Aim of the task —
Across the listing that follows, work out how many lines carry the string "from". Provide that number and nothing else.

Input records —
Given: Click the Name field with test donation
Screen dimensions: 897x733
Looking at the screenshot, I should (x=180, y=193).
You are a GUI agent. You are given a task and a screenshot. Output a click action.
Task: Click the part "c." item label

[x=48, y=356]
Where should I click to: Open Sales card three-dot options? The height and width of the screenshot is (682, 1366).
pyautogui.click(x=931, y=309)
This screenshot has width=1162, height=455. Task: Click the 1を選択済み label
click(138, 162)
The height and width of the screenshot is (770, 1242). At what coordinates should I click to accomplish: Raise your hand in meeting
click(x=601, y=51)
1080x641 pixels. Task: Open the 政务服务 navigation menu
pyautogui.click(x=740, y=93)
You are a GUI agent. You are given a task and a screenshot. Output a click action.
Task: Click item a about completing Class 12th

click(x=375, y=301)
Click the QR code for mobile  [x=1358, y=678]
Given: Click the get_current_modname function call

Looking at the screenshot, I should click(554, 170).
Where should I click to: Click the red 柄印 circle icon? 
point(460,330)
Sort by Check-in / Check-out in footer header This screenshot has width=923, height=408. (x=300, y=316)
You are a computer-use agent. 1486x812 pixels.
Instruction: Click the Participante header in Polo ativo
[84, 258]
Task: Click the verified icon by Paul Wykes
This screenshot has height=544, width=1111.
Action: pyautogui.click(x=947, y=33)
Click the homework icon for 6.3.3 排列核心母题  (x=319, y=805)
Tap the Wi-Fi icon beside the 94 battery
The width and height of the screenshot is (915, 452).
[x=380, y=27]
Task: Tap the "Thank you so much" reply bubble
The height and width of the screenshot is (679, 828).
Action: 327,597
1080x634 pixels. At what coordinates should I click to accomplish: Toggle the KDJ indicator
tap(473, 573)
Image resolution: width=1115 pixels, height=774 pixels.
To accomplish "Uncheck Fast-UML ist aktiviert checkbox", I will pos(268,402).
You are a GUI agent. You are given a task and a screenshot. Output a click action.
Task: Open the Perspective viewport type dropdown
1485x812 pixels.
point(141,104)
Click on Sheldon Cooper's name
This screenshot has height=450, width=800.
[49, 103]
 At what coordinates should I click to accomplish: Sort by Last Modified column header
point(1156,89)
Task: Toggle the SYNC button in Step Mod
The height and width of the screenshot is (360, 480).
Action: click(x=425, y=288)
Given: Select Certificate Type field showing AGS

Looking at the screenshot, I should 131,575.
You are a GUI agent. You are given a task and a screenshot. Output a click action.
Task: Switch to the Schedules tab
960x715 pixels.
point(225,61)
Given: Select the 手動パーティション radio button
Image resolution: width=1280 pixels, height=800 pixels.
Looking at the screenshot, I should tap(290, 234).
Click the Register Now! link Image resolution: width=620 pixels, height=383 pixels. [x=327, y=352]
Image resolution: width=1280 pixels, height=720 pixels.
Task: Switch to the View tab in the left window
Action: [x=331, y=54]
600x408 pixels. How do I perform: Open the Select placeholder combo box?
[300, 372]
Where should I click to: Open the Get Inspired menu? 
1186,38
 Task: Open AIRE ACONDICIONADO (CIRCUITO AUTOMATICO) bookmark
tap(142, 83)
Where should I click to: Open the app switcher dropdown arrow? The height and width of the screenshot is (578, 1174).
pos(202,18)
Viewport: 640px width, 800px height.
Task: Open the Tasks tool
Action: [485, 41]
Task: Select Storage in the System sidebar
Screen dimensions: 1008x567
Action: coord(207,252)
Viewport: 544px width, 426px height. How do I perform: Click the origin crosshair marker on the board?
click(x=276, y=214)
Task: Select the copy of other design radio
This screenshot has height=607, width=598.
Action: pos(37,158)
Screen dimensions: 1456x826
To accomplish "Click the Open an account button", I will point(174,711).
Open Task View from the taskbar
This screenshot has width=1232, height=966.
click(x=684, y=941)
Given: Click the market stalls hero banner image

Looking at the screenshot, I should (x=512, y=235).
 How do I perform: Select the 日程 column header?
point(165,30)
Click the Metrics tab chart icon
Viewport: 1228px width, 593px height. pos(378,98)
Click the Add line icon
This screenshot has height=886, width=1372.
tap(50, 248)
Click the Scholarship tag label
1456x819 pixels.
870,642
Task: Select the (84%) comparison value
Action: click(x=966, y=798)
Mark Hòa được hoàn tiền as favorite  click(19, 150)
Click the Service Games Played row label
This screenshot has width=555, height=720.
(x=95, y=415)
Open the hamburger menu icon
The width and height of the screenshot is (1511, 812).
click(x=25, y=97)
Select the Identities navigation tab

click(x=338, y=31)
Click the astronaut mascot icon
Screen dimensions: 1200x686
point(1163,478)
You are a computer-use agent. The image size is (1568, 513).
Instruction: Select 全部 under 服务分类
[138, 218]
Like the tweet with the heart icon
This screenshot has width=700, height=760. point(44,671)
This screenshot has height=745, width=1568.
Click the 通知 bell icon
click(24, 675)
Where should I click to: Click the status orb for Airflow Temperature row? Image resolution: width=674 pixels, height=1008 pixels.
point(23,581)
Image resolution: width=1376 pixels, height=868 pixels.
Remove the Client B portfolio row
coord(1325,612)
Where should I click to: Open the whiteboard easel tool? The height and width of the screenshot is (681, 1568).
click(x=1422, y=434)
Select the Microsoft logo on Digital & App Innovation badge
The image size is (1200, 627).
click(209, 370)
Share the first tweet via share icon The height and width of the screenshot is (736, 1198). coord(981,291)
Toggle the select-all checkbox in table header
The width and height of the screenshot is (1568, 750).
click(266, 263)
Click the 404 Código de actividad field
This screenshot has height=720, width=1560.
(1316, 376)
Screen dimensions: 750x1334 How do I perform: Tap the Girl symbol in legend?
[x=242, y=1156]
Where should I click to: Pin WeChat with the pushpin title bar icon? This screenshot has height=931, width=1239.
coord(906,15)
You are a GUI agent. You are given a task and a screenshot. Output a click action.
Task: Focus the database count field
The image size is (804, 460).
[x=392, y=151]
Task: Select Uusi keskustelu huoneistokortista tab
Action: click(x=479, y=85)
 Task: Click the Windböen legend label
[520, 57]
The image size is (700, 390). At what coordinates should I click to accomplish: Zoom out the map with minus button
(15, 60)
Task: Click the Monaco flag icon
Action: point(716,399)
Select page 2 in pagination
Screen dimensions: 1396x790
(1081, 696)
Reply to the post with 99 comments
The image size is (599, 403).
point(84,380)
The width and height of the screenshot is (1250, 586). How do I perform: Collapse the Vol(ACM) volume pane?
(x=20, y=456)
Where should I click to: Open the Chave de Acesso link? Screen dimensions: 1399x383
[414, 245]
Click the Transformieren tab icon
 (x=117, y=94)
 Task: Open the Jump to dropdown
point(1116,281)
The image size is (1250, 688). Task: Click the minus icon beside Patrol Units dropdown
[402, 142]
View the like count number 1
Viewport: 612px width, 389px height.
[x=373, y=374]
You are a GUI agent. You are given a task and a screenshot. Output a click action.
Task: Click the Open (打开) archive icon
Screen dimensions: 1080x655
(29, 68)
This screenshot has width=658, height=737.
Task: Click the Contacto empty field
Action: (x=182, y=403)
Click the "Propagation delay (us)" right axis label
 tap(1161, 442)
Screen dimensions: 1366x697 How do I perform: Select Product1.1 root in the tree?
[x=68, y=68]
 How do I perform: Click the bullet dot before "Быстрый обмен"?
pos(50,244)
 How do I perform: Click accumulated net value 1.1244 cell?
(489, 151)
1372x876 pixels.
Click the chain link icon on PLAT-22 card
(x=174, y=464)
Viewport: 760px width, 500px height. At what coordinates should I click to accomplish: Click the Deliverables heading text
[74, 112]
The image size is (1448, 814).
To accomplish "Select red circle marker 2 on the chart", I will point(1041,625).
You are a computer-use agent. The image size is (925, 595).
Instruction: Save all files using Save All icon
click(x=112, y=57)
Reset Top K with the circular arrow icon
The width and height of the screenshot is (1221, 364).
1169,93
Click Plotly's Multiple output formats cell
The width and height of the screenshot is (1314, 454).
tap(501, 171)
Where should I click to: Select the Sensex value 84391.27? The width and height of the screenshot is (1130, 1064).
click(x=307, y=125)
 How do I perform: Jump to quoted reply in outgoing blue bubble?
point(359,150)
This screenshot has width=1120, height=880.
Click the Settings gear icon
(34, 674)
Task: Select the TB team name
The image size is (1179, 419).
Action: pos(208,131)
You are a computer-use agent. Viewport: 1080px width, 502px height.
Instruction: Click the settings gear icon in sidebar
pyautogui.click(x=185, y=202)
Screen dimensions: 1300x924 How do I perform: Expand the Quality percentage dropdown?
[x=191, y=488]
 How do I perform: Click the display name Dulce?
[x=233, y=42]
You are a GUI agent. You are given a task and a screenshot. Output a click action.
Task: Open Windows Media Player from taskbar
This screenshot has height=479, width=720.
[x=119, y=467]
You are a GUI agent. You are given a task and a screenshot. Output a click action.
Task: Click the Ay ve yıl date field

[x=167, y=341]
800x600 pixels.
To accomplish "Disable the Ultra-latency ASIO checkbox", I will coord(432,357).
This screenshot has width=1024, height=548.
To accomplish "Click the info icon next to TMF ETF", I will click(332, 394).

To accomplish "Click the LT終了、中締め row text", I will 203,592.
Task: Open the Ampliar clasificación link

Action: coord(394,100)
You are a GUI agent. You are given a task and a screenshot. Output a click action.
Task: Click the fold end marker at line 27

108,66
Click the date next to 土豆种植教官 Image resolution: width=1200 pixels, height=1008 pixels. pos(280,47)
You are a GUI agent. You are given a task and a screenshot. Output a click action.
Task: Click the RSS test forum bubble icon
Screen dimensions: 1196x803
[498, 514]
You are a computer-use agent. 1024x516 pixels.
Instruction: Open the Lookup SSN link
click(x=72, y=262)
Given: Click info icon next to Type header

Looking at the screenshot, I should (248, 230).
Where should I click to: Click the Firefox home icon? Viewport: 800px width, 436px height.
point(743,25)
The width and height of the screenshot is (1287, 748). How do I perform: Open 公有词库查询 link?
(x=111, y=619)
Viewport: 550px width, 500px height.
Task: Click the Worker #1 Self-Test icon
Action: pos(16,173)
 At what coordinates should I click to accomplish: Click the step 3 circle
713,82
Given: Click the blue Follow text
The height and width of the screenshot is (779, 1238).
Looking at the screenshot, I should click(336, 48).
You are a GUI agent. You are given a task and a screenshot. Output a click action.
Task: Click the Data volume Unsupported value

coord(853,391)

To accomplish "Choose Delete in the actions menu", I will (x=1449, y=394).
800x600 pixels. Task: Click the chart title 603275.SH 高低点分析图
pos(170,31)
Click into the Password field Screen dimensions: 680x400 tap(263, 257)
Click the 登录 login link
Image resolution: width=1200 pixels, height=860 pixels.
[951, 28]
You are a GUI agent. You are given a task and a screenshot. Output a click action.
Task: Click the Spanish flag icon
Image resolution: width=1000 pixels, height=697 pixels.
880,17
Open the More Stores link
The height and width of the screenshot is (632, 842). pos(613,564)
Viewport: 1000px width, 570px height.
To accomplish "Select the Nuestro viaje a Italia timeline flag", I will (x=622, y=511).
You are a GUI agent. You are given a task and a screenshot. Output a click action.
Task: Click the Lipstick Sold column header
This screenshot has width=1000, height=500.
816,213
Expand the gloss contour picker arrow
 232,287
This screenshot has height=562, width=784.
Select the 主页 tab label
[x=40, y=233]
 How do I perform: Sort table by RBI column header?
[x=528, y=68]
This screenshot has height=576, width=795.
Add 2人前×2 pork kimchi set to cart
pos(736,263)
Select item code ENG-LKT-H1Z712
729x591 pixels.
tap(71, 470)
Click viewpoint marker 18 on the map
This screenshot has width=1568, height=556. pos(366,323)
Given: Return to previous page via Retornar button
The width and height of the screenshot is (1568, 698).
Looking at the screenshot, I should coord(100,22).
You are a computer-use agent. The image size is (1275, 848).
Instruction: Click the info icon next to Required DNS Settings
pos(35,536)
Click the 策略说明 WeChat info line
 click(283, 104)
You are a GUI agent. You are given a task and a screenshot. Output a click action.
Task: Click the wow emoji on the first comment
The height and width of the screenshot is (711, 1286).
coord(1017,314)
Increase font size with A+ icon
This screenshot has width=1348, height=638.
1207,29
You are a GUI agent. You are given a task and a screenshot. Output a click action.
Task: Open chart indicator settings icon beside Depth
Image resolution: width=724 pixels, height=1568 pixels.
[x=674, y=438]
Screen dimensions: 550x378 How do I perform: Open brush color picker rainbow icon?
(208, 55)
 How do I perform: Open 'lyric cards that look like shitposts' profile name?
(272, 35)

Response to this exercise —
2